When should a monto carlo tree search be reset?

106 Views Asked by At

I am trying to build/understand exactly how the monte carlo tree search algorithm (mcts) works in conjunction with a neural network to learn how to play games (like chess). But I'm having trouble understanding when to reset the tree.

I have looked at https://github.com/suragnair/alpha-zero-general as an example. But one thing that doesn't make sense to me about this implementation is that it resets the tree after each individual game which doesn't seem right to me. (So a new tree is created everytime a new game is made). I thought the idea of mcts was to accumulate knowledge over a lot of games and only reset the tree once you have trained your network to predict new probabilities for each boardstate?

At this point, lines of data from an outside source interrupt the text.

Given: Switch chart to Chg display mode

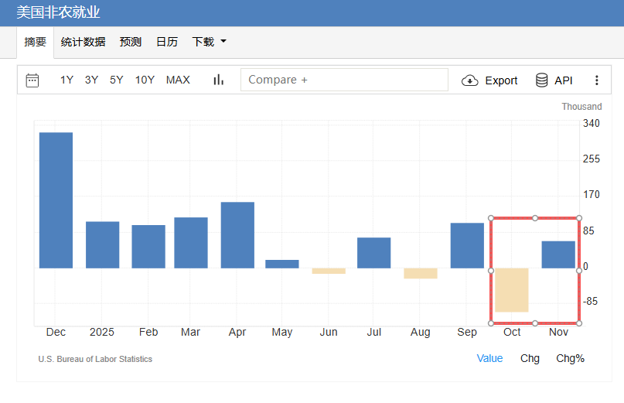Looking at the screenshot, I should tap(530, 358).
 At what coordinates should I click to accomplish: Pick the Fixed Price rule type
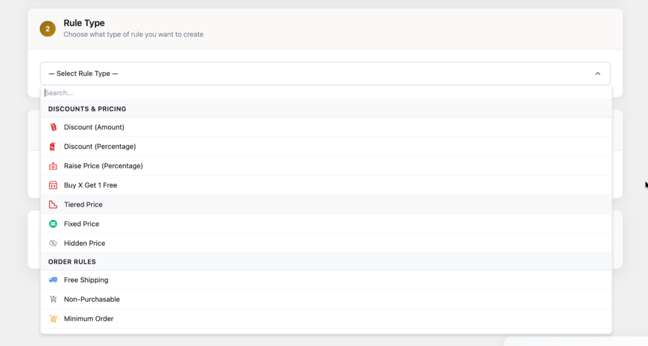tap(326, 224)
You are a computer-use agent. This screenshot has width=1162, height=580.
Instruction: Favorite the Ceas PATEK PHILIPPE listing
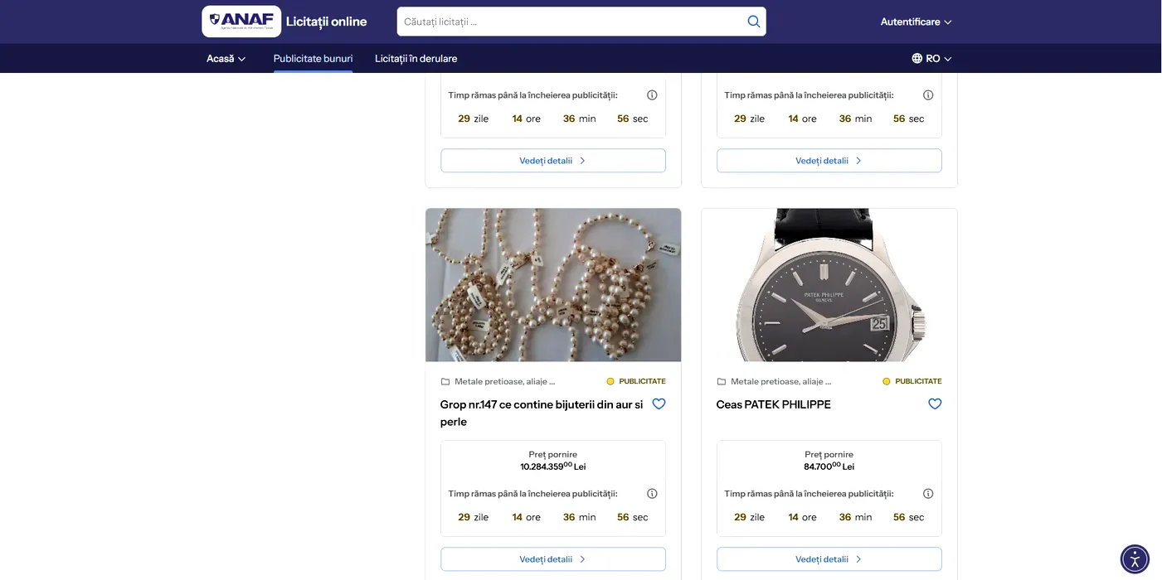[935, 404]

Is this me misunderstanding mcts or is this a bug in that particular implementation?

1

There are 1 best solutions below

2
On

I'll assume you're talking about AlphaZero since that's what the repo you linked to does, but MCTS is a more general term.

Keeping old search trees around forever isn't really practical, it would take too much memory and most of them wouldn't end up being used ever again (since games generated later in the training process hopefully look very different from the early ones). The whole point is that we distill the knowledge we gained through tree search into a neural network, which we then use in future games to do an even better tree search.

As a small optimization it still makes makes sense to either keep the tree around for the next move, or to instead temporarily cache neural network outputs. I assume this is what you saw in the repo you linked.